Un mémorial cherche à redonner un nom aux enfants victimes à Gaza
Un linceul de 100 mètres exposé à New York commémore plus de 20 000 enfants palestiniens, selon le rapport
Un mémorial new-yorkais expose plus de 20 000 noms manuscrits sur un linceul de 100 mètres pour commémorer des enfants palestiniens qui auraient été tués à Gaza. L’initiative cherche à donner un visage humain aux chiffres des victimes et à plaider pour la fin de la guerre et l’établissement des responsabilités, mais les éléments fournis ne vérifient pas indépendamment les données sur les victimes, les qualifications juridiques ni les détails de l’exposition.
Faits vérifiés : Un linceul de 100 mètres portant des noms manuscrits a été exposé dans une église affiliée aux Nations unies à New York dans le cadre du mémorial « Gaza Children’s Shroud ». Selon le rapport, l’exposition a été organisée par plusieurs groupes, dont Doctors Against Genocide, Clergy Against Genocide et Justice for All, en amont de la 81e Assemblée générale des Nations unies. Les organisateurs ont utilisé le slogan « Pas un numéro, mais un nom » et appelé à la fin de la guerre ainsi qu’à ce que les crimes de guerre présumés donnent lieu à des poursuites. Le représentant palestinien auprès des Nations unies, Riyad Mansour, s’est exprimé lors de l’événement, selon le rapport. L’initiative aurait été inspirée par un mémorial similaire à Rome et doit se rendre à Washington en octobre avant de se poursuivre sous la forme d’une campagne mondiale d’un an.
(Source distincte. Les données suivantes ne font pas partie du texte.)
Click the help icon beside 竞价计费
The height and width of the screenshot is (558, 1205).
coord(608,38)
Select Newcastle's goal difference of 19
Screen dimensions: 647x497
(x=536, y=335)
Interprétation : L’objectif central du mémorial est de personnaliser l’ampleur des décès d’enfants signalés à Gaza en mettant l’accent sur l’identité de chaque personne plutôt que sur les statistiques globales. Son emplacement et son calendrier relient un acte symbolique de commémoration à la diplomatie et au plaidoyer internationaux. L’événement reflète également la position politique plus large des organisateurs : condamnation des actions militaires israéliennes, demandes de poursuites et de responsabilité, et soutien aux droits des Palestiniens.
Le rapport relie le mémorial à des récits selon lesquels certains parents auraient écrit le nom de leurs enfants sur leur corps afin de faciliter leur identification après des bombardements. Cela confère à l’installation une dimension supplémentaire de mémorial et de preuve, bien que le rapport ne fournisse ni cas individuels ni documentation indépendante.
Incertitude : Les chiffres des victimes — plus de 20 000 enfants tués et 44 000 blessés depuis octobre 2023 — sont attribués de manière générale à des rapports des Nations unies, mais la source précise de l’ONU, la date, la méthodologie et les chiffres exacts ne sont pas fournis. Les accusations de génocide et de crimes de guerre, ainsi que les affirmations concernant les responsabilités, sont présentées comme des déclarations d’organisateurs ou de responsables palestiniens et ne font pas l’objet d’une décision indépendante dans les éléments fournis. Les éléments disponibles consistent en un seul rapport d’IRNA ; la participation, le statut institutionnel exact du lieu, la liste complète des noms ainsi que l’ampleur ou la durée de l’exposition ne peuvent être confirmés indépendamment à partir des informations fournies.